No 10, Issue 2
The Macroeconomic Determinants and Their Impact on Stock Returns
Mohamad ZREIK | Badar Alam IQBAL | Sharifah Zannierah Syed MARZUKI
Pages 5-18
Abstract
Investors in every economy may gauge stock returns by trading the many equities available to them. So, the primary purpose of trading is to generate an efficient, positive flow of funds to investors. The trade’s primary focus is the character of ownership represented by the claim in the proportion of the partnership as established by the profits and assets. As a result, the investment should be geared toward producing a sound profit from the capital outlay. The rate of return is the amount of money made from an investment after factoring in the impact of market fluctuations. An online questionnaire served as the primary data collector for this investigation. This was utilized to acquire massive volumes of data from a wide range of individuals across many financial institutions.

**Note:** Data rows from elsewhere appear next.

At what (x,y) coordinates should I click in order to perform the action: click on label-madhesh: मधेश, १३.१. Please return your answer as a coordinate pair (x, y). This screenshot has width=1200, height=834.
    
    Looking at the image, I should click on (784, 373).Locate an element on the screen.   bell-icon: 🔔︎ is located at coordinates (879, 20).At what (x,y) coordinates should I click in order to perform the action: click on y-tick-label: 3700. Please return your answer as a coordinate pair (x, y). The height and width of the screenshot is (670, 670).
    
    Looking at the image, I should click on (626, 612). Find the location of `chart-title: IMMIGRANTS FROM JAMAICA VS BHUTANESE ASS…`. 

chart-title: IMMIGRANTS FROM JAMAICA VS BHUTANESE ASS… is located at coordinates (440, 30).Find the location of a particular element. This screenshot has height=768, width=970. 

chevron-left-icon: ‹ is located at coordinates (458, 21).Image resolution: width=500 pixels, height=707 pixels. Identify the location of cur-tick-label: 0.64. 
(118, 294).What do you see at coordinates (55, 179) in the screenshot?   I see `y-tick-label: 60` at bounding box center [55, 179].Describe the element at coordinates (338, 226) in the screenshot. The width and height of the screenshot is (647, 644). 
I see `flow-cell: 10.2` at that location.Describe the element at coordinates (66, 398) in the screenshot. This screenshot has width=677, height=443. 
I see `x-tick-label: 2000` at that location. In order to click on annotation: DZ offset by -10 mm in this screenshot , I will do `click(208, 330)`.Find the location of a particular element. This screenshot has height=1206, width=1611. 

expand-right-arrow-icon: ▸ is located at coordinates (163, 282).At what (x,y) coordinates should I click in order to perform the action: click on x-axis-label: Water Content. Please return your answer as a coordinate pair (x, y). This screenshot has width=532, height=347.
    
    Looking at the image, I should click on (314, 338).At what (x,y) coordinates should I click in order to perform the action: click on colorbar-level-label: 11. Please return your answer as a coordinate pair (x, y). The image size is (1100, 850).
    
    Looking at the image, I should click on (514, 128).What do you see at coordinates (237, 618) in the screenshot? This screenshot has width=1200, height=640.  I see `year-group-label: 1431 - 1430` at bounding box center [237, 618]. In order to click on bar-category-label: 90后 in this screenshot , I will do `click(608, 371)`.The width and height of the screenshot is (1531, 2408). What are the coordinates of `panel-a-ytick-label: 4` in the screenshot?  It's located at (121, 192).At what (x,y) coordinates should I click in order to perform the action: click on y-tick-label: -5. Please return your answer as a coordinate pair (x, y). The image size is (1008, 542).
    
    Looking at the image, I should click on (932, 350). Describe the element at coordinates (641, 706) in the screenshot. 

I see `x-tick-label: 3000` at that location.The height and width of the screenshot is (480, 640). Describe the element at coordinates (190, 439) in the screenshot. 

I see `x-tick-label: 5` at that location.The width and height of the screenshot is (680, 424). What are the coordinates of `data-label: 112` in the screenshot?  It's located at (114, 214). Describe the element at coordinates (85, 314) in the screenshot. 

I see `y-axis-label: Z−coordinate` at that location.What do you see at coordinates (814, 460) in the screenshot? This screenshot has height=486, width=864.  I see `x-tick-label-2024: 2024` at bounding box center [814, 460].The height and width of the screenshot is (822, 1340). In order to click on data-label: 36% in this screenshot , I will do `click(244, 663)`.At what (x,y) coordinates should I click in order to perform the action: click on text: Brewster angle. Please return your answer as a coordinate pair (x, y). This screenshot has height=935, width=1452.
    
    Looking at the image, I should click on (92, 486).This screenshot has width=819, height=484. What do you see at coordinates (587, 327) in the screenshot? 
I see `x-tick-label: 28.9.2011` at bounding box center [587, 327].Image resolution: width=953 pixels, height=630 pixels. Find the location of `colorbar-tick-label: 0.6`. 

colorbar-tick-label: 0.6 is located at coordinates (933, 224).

The study acquired the necessary data in the shortest t amount of time possible while also keeping costs to a minimum thanks to this approach. It is hoped that the following suggestions may increase the volume of stock investing in Lebanon. Researchers, policymakers, financial advisers, and individual investors may all benefit from the findings of this research. However, a hybrid technique, including both quantitative and qualitative methods of data collecting, is strongly suggested for the study. Managers’ perspectives on the variables that might affect stock returns in Lebanon can be studied through a survey for the quantitative approach, and in-depth interviews with key stakeholders for the qualitative. However, it is also advised to gather data over a ten-year period on the macroeconomic causes and then evaluate them using a panel regression. One alternative is to examine the differences between Lebanon and other nations via comparative research.